§ **PROBLEM DETAILS**
The expected output is each line from the one containing "The height and" to the last line of the data below, set down exactly, minus the pictures.

(Screenshot grounding data)
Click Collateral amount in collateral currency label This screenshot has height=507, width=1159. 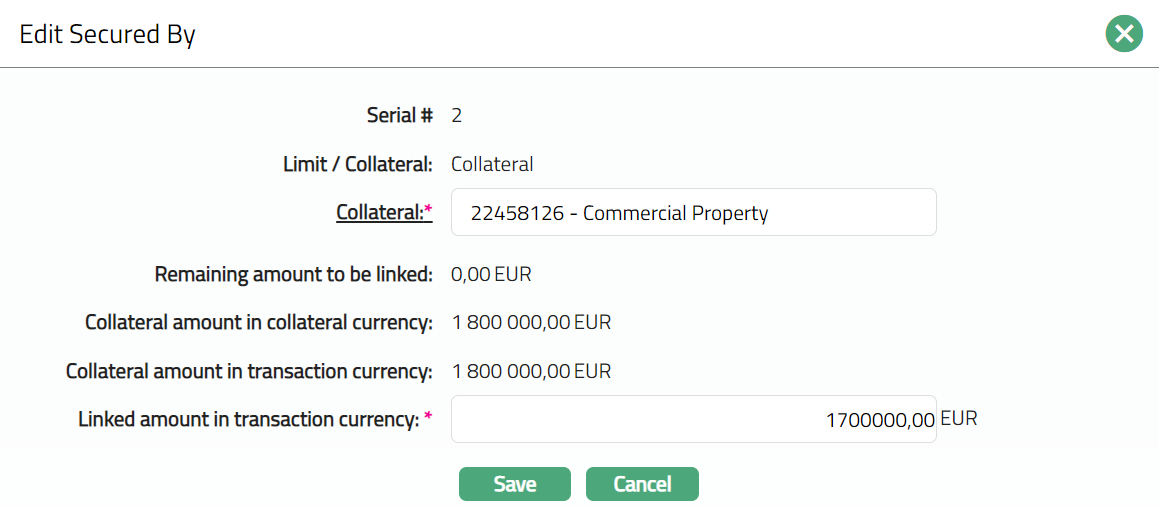[x=258, y=323]
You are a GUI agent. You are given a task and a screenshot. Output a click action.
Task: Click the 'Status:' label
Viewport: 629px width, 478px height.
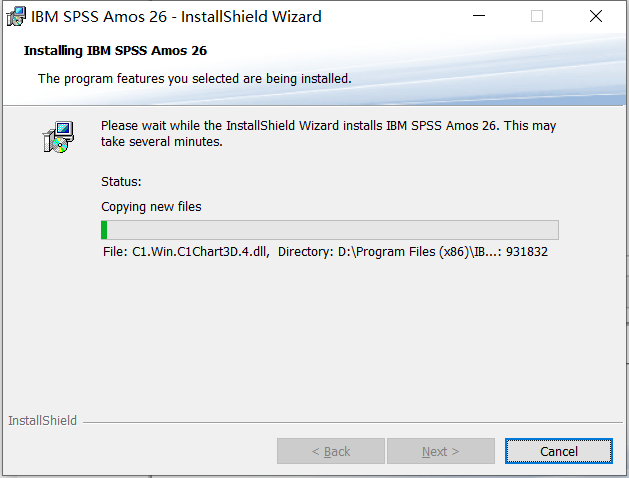click(121, 182)
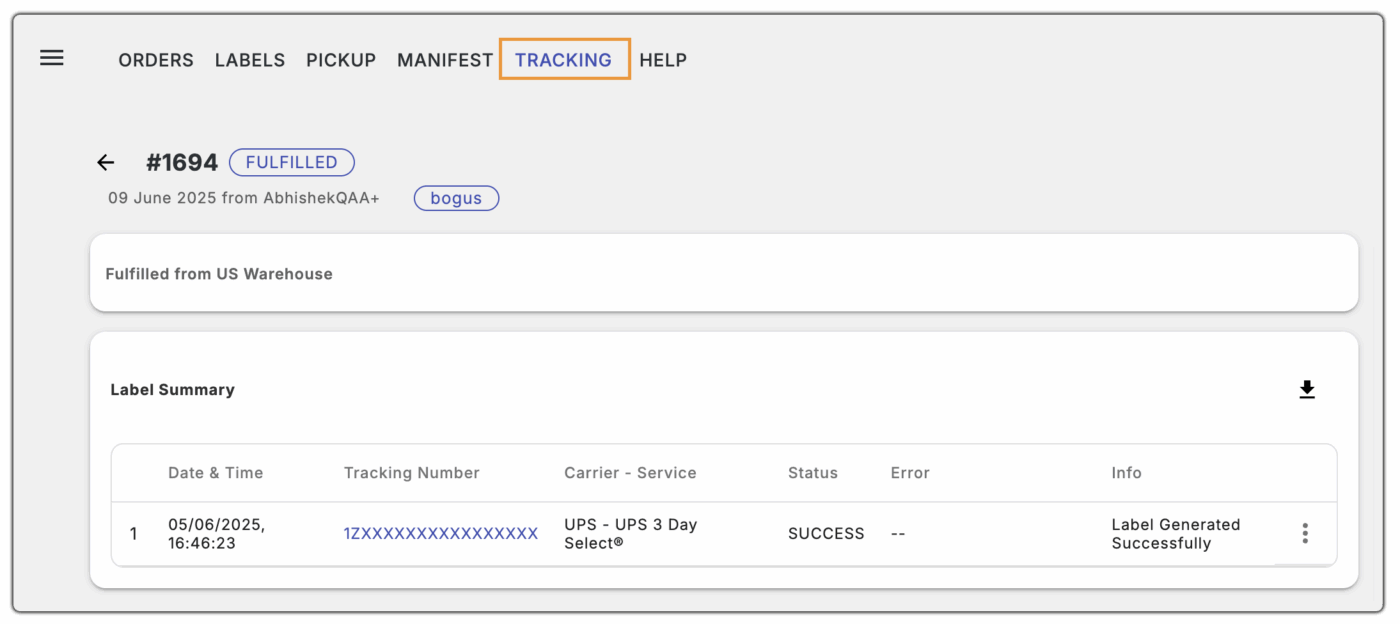Open the ORDERS menu item
Viewport: 1400px width, 624px height.
tap(155, 60)
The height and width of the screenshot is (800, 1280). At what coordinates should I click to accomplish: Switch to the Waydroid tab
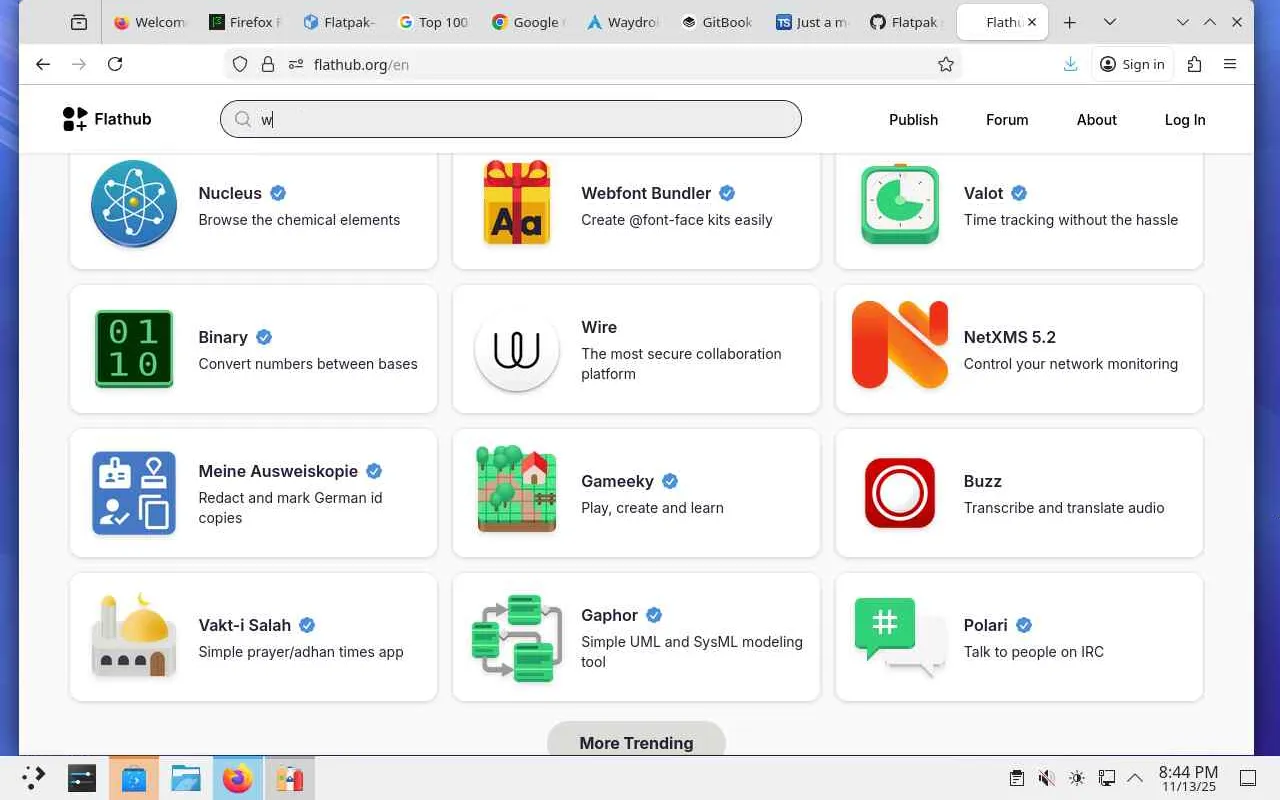[x=623, y=22]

§ **TASK ANSWER**
The height and width of the screenshot is (800, 1280). At what coordinates should I click to accomplish: Switch to the Waydroid tab
[x=623, y=22]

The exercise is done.